1. Field of the Invention
This invention is in the field of sensing operating conditions existing in rotating rotary drums which are performing thermal processing.
2. Description of the Prior Art
The need for sophisticated monitoring increases with increasing size of rotary tubular kiln units. Some units employed today have daily outputs of 4,000 metric tons of clinker and more. A careful monitoring is required in order to reduce the number of kiln shutdowns due to lining damage, and thereby reduce the costs. It is particularly important to detect incipient damage at early stages insofar as possible, together with irregularities of material deposits in the inside of the kiln, ring formations, and fractures all of which are manifested by temperature changes of the interior surfaces of the rotary tubular kiln. Experience has shown that suitable countermeasures instituted at an early point in time result in low shutdown times and thus lower production stoppages. Particular problems are involved in the use of complex measuring systems, however, in that the environment in which the rotary kiln is located is normally very dusty and corrosive and is characterized by humidity and vibrations which require the employment of particularly rugged devices which are easy to manipulate.
One of the systems employed for monitoring the temperature of a rotary tubular kiln involves the use of a rugged radiation thermometer which responds slowly and has a large aperture angle. The thermometer is disposed on a rail so as to be displaceable parallel to and at a short distance from the convex surface of the rotary tubular kiln. A detection of the entire surface of the rotary kiln, however, is only achieved after the lapse of a relatively long time interval. Consequently, a rapid perception of incipient lining damage is therefore not readily available.

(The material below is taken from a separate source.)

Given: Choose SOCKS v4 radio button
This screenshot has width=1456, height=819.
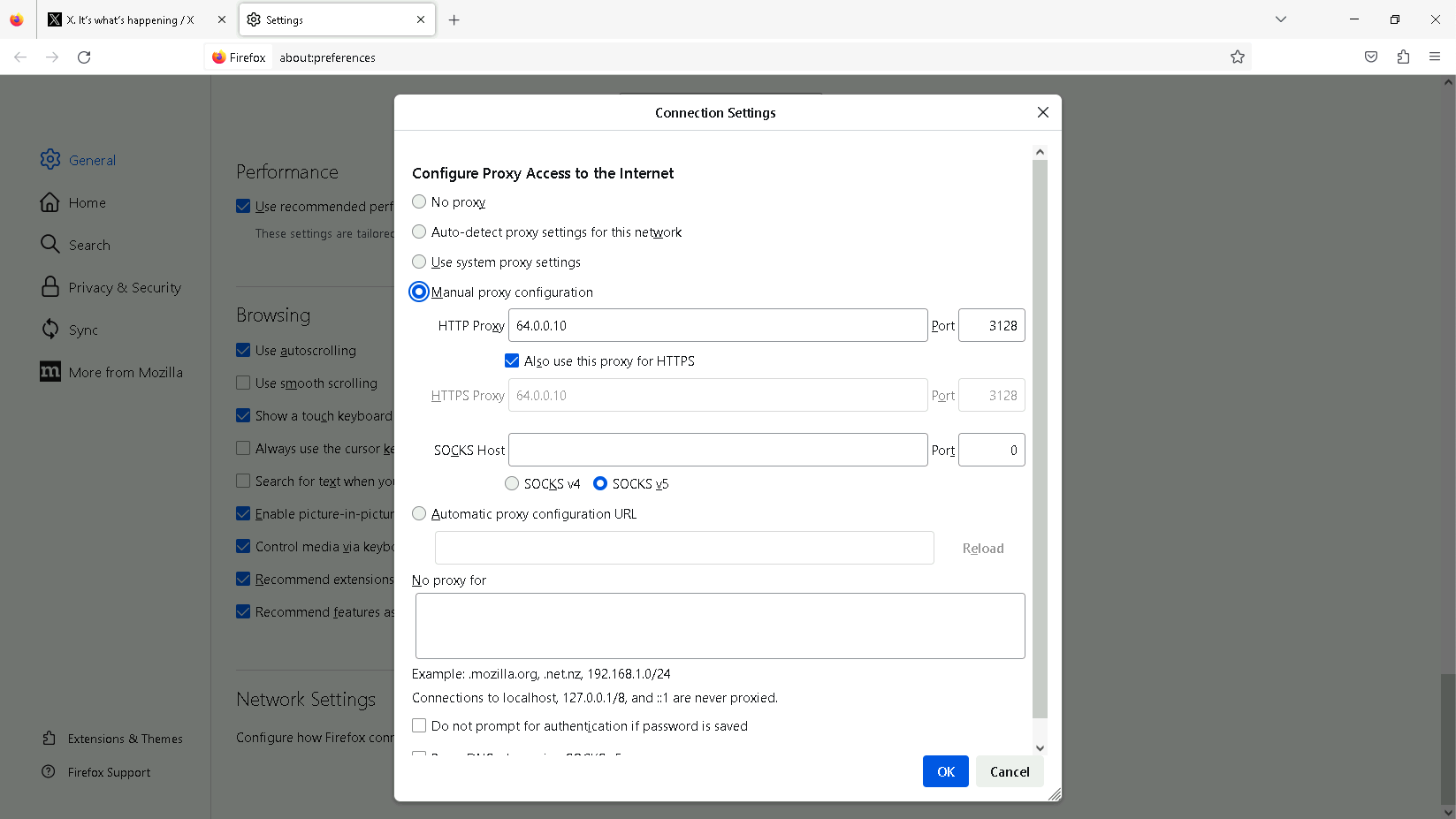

A further possibility is the disposition of a stationary, pivotable radiation thermometer having a large aperture angle. With a long rotary tubular kiln, however, there is a diminished resolution in the end areas which can be countered only by restricting the scanning angle and, of necessity, employing a plurality of such devices.

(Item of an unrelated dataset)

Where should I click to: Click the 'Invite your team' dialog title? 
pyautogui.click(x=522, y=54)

An improved detection device for measuring surface temperatures of rotary tubular kilns is disclosed in the publication "AGA Cemscanner, An Infrared System for Real-Time Monitoring of Rotary Kilns" published in 1978. This article suggests measuring devices which have a small aperture angle and a revolving optical system. The measurement is based on a scanning of the surface conducted along a line carried out at such speed that the circumferential speed of the rotary tubular kiln is insignificant in comparison. The emitted radiation thereby proceeds over a rotatably seated prism onto a semiconductor detector which emits an electrical signal corresponding thereto. The device is equipped with a reference radiator which together with the optical system is encapsulated in a steel housing which, in turn, is accommodated in a protective housing which may be climate controlled. The protective housing is disposed in spaced relation from the rotary tubular kiln with the spacing determined by the length of the rotary tubular kiln and the horizontally usable scanning angle. With this device, however, extensive protective measures are necessary in order to protect the highly complex device from the unfavorable environmental conditions in the rotary tubular kiln installation. The device requires a relatively large structural volume and its maintenance requires skilled technical personnel.
The measuring system described in this publication is self-contained and supplies measured values in analog form which are presented as different graphics describing the temperature distribution of the surface of the rotary tubular kiln. The temperature distribution is, in fact, an important parameter of rotary tubular kiln operation. However, the temperature distribution must be interpreted in conjunction with other parameters describing the thermal process or the operation of the rotary tubular kiln such, for example, as the raw material input, the rate of fuel feed, the speed of the drum, the driving power supplied, and the like in order to adjust accurately the metering of raw material and the fuel. A more inclusive evaluation of the identified measured values and their trends are not provided with the system described in this publication.